Exercise inputs -
--

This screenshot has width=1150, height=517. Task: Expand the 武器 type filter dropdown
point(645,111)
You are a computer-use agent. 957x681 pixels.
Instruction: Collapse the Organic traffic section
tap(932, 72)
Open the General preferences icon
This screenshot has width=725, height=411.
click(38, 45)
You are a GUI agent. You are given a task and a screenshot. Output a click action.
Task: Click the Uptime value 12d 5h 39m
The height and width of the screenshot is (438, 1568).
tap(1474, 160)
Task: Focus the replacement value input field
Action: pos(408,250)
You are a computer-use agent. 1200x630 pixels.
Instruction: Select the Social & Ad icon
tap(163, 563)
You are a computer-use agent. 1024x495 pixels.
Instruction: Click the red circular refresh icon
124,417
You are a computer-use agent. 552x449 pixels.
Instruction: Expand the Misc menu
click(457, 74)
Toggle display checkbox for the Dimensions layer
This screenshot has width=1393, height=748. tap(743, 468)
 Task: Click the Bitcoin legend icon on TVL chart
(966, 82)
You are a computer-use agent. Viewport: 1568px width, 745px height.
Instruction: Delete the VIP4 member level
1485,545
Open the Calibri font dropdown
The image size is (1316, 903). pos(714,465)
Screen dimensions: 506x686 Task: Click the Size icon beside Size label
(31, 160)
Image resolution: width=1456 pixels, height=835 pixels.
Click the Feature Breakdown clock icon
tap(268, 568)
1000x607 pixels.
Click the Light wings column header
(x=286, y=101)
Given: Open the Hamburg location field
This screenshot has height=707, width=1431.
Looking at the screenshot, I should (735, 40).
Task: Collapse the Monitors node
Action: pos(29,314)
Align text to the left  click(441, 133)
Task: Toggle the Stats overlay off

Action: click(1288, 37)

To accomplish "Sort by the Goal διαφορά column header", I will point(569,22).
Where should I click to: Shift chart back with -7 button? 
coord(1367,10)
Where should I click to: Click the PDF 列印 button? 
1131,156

--

Write out each line of the data above again, exactly as given.

Result of this task -
This screenshot has width=1150, height=517. Task: Expand the 武器 type filter dropdown
point(645,111)
You are a computer-use agent. 957x681 pixels.
Instruction: Collapse the Organic traffic section
tap(932, 72)
Open the General preferences icon
This screenshot has width=725, height=411.
click(38, 45)
You are a GUI agent. You are given a task and a screenshot. Output a click action.
Task: Click the Uptime value 12d 5h 39m
The height and width of the screenshot is (438, 1568).
tap(1474, 160)
Task: Focus the replacement value input field
Action: pos(408,250)
You are a computer-use agent. 1200x630 pixels.
Instruction: Select the Social & Ad icon
tap(163, 563)
You are a computer-use agent. 1024x495 pixels.
Instruction: Click the red circular refresh icon
124,417
You are a computer-use agent. 552x449 pixels.
Instruction: Expand the Misc menu
click(457, 74)
Toggle display checkbox for the Dimensions layer
This screenshot has width=1393, height=748. tap(743, 468)
 Task: Click the Bitcoin legend icon on TVL chart
(966, 82)
You are a computer-use agent. Viewport: 1568px width, 745px height.
Instruction: Delete the VIP4 member level
1485,545
Open the Calibri font dropdown
The image size is (1316, 903). pos(714,465)
Screen dimensions: 506x686 Task: Click the Size icon beside Size label
(31, 160)
Image resolution: width=1456 pixels, height=835 pixels.
Click the Feature Breakdown clock icon
tap(268, 568)
1000x607 pixels.
Click the Light wings column header
(x=286, y=101)
Given: Open the Hamburg location field
This screenshot has height=707, width=1431.
Looking at the screenshot, I should (735, 40).
Task: Collapse the Monitors node
Action: pos(29,314)
Align text to the left  click(441, 133)
Task: Toggle the Stats overlay off

Action: click(1288, 37)

To accomplish "Sort by the Goal διαφορά column header", I will point(569,22).
Where should I click to: Shift chart back with -7 button? 
coord(1367,10)
Where should I click to: Click the PDF 列印 button? 
1131,156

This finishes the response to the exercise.